Had the Churchpeople of her day and of some succeeding ones been more fully alive to the informations of the Spirit that dwelt upon Susannah Wesley, there had been little scope for the schism of Wesleyan Methodism, and less room still for the later faction of delusion and superstition called "Christian Science." All that is worthy, abiding and efficacious in the doctrines supposed to emanate from Mrs. Eddy is contained in full measure pressed down and running over in the teaching of the Bible and the Prayerbook.
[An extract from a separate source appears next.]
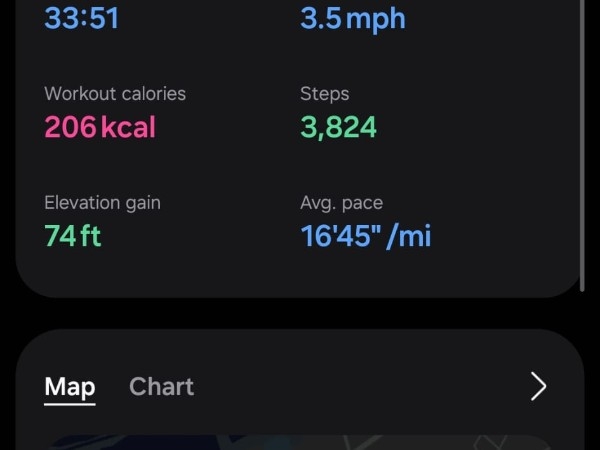Open the map preview thumbnail
This screenshot has width=600, height=450.
point(300,442)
In the phrases above quoted these teachings at least are vested in pure and understandable English.

CHAPTER VI

REASONABLE RELIGION AND THE EVANGELICAL

REVIVAL

MRS. MACAULAY, ELIZABETH CARTER, HESTER CHAPONE, SELINA COUNTESS OF HUNTINGDON, MRS. TRIMMER, HANNAH MORE

IT is a practice with Church historians to decry the period of Church life that followed the death of Anne, and preceded the Evangelical Revival of the early part of the nineteenth century and to say that the Church was then slothfully idle, if not in a state of suspended animation.

The reasons given for this reprehensible state of things are that the Government of the time laboured persistently at the suppression of enthusiasm-enthusiasm being then identified with Jacobitism-and that the age was an age of intellect.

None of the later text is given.